# odyssea t5ho



## rubadub

stupid question here
but on my 48" quad t5ho unit
can i replace the bulbs with any 54 watt t5ho bulb?
or am i stuck using odysseas bulbs
like is the length of the bulb pretty standard??


----------



## carmenh

It'll be standard 48" 54w lamps...


----------



## rubadub

cool thanks a bunch


----------



## Will

Yup, I swapped out some of the Odyssea 6500K for Coralife Colormax bulbs. (Pink 5000Ks)

Now the light is much warmer in colour.


----------



## s2rai

I wanted to purchase one of these but backed away because of the extremely mixed reviews.

I'm mostly hesitant beause of this one:
http://web1.reefcentral.com/forums/showthread.php?p=19631197

How are you guys finding these fixtures?


----------



## Will

I didn't want to rely on someone elses opinion on the light, so I went ahead and ordered a light ($55 shipped including bulbs isn't too bad at all) so I could use it an form my own opinion rather than trusting some possibly high-brow-elitest-deep-pocketed-pompous-Reef tank keeper who might have swayed my descision to something much more elaborate and expensive than what I needed to light my little Freshwater tanks on a budget.

I bought the lights and was pleasantly surprised- enough so that I later ordered several more of them. I'm not expecting more than I paid for... and I did receive a product that provided sufficient value for my money paid. Isn't that what most people would be happy with? I'm fairly certain I couldnt build myself or install a retrofit unit that would surpassed the Odysseas in price _and _function.


----------



## s2rai

Will said:


> ...rather than trusting some possibly high-brow-elitest-deep-pocketed-pompous-Reef tank keeper...


Haha! That's good to know! From what I've read, it seems to be the older models that have issues with the ballasts and there aren't as many similar stories with the newer models. I'm hesitant to risk it as it seems it could be a fire hazard?


----------



## solarz

Will said:


> I didn't want to rely on someone elses opinion on the light, so I went ahead and ordered a light ($55 shipped including bulbs isn't too bad at all) so I could use it an form my own opinion rather than trusting some possibly high-brow-elitest-deep-pocketed-pompous-Reef tank keeper who might have swayed my descision to something much more elaborate and expensive than what I needed to light my little Freshwater tanks on a budget.


Where did you order it?
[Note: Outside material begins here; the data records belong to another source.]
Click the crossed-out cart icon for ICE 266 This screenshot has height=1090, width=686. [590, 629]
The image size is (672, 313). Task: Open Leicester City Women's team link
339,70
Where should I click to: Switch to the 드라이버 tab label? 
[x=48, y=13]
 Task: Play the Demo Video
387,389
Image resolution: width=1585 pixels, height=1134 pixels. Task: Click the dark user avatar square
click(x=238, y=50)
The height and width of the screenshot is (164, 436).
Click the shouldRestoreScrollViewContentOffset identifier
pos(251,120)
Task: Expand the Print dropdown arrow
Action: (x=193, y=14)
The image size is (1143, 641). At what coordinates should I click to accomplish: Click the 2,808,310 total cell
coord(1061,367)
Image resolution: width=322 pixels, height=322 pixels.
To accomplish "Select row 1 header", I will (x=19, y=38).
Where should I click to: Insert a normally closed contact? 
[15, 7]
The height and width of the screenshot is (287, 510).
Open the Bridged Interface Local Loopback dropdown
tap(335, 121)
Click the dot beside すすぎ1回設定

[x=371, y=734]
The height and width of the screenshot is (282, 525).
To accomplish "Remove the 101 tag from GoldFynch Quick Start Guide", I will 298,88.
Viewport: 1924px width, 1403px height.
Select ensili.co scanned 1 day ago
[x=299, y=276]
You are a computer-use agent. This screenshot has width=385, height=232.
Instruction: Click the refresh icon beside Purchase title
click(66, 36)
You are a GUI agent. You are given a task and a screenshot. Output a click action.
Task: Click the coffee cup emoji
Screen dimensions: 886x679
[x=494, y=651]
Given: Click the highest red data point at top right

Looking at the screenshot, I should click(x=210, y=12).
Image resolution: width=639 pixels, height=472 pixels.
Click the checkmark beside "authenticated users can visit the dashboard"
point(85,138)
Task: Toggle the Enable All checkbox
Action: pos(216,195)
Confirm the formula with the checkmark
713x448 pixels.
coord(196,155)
I'd be interested in getting one as well!


----------



## s2rai

www.aquatraders.com


----------



## Will

s2rai said:


> Haha! That's good to know! From what I've read, it seems to be the older models that have issues with the ballasts and there aren't as many similar stories with the newer models. I'm hesitant to risk it as it seems it could be a fire hazard?


More discussion regarding fire; http://gtaaquaria.com/forum/showthread.php?p=230104

and Yes Solarz, from Aquatraders.


----------



## solarz

Do you guys have a secret or something? The Aquatraders site charges 30$ for shipping.


----------



## Will

You must have ordered 2 lights?


----------



## Tim

A shame no Canadian retailers sell this brand so cheap.  

They would clean up.


----------



## solarz

Will said:


> You must have ordered 2 lights?


no, just one. The shipping cost for one 48" 2-bulb T5HO is 28$.


----------



## Will

I donno, The 24" lights were only $15.


----------



## coldmantis

solarz said:


> no, just one. The shipping cost for one 48" 2-bulb T5HO is 28$.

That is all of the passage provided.